## What to produce
All of the data needs to come back exactly as written.
════════════════════
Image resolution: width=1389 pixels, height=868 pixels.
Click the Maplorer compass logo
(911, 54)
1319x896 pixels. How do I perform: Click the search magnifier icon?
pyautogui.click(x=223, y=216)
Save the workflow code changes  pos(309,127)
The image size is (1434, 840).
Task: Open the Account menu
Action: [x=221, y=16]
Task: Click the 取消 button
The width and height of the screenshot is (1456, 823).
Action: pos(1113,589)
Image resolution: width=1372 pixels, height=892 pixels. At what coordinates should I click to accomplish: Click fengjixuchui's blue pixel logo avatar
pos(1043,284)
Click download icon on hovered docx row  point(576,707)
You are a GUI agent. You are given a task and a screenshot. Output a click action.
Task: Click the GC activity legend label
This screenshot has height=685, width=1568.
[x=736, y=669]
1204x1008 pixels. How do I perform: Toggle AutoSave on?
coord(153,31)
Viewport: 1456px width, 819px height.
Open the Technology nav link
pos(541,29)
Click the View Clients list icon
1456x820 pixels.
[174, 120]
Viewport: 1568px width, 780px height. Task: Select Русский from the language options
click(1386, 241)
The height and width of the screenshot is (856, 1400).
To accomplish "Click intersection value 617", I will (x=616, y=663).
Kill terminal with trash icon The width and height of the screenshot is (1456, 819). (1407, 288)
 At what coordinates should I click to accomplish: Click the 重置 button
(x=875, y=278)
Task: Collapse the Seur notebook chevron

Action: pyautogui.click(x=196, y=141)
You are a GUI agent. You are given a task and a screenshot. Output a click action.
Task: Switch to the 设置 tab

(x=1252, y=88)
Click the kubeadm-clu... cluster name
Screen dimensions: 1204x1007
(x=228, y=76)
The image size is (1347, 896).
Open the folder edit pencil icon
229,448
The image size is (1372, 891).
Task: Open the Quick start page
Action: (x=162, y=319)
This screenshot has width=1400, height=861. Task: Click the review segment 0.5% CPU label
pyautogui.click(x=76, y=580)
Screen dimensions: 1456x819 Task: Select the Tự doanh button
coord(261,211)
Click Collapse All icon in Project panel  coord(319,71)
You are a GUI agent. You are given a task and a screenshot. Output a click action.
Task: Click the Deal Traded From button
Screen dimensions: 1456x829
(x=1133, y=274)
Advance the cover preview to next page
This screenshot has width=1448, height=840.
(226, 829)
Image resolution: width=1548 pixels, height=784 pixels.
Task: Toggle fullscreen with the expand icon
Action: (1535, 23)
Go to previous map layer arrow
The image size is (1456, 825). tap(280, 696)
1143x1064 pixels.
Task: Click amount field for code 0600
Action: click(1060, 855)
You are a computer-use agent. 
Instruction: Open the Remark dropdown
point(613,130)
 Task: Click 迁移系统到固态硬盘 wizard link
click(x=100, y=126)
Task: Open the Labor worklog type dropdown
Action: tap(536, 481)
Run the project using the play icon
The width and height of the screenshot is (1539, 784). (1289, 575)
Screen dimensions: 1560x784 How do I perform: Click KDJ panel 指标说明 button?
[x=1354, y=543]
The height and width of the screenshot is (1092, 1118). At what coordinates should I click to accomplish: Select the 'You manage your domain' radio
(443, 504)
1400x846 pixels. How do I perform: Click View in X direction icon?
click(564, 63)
════════════════════
## Solution for this exercise
Image resolution: width=1389 pixels, height=868 pixels.
Click the Maplorer compass logo
(911, 54)
1319x896 pixels. How do I perform: Click the search magnifier icon?
pyautogui.click(x=223, y=216)
Save the workflow code changes  pos(309,127)
The image size is (1434, 840).
Task: Open the Account menu
Action: [x=221, y=16]
Task: Click the 取消 button
The width and height of the screenshot is (1456, 823).
Action: pos(1113,589)
Image resolution: width=1372 pixels, height=892 pixels. At what coordinates should I click to accomplish: Click fengjixuchui's blue pixel logo avatar
pos(1043,284)
Click download icon on hovered docx row  point(576,707)
You are a GUI agent. You are given a task and a screenshot. Output a click action.
Task: Click the GC activity legend label
This screenshot has height=685, width=1568.
[x=736, y=669]
1204x1008 pixels. How do I perform: Toggle AutoSave on?
coord(153,31)
Viewport: 1456px width, 819px height.
Open the Technology nav link
pos(541,29)
Click the View Clients list icon
1456x820 pixels.
[174, 120]
Viewport: 1568px width, 780px height. Task: Select Русский from the language options
click(1386, 241)
The height and width of the screenshot is (856, 1400).
To accomplish "Click intersection value 617", I will (x=616, y=663).
Kill terminal with trash icon The width and height of the screenshot is (1456, 819). (1407, 288)
 At what coordinates should I click to accomplish: Click the 重置 button
(x=875, y=278)
Task: Collapse the Seur notebook chevron

Action: pyautogui.click(x=196, y=141)
You are a GUI agent. You are given a task and a screenshot. Output a click action.
Task: Switch to the 设置 tab

(x=1252, y=88)
Click the kubeadm-clu... cluster name
Screen dimensions: 1204x1007
(x=228, y=76)
The image size is (1347, 896).
Open the folder edit pencil icon
229,448
The image size is (1372, 891).
Task: Open the Quick start page
Action: (x=162, y=319)
This screenshot has width=1400, height=861. Task: Click the review segment 0.5% CPU label
pyautogui.click(x=76, y=580)
Screen dimensions: 1456x819 Task: Select the Tự doanh button
coord(261,211)
Click Collapse All icon in Project panel  coord(319,71)
You are a GUI agent. You are given a task and a screenshot. Output a click action.
Task: Click the Deal Traded From button
Screen dimensions: 1456x829
(x=1133, y=274)
Advance the cover preview to next page
This screenshot has width=1448, height=840.
(226, 829)
Image resolution: width=1548 pixels, height=784 pixels.
Task: Toggle fullscreen with the expand icon
Action: (1535, 23)
Go to previous map layer arrow
The image size is (1456, 825). tap(280, 696)
1143x1064 pixels.
Task: Click amount field for code 0600
Action: click(1060, 855)
You are a computer-use agent. 
Instruction: Open the Remark dropdown
point(613,130)
 Task: Click 迁移系统到固态硬盘 wizard link
click(x=100, y=126)
Task: Open the Labor worklog type dropdown
Action: tap(536, 481)
Run the project using the play icon
The width and height of the screenshot is (1539, 784). (1289, 575)
Screen dimensions: 1560x784 How do I perform: Click KDJ panel 指标说明 button?
[x=1354, y=543]
The height and width of the screenshot is (1092, 1118). At what coordinates should I click to accomplish: Select the 'You manage your domain' radio
(443, 504)
1400x846 pixels. How do I perform: Click View in X direction icon?
click(564, 63)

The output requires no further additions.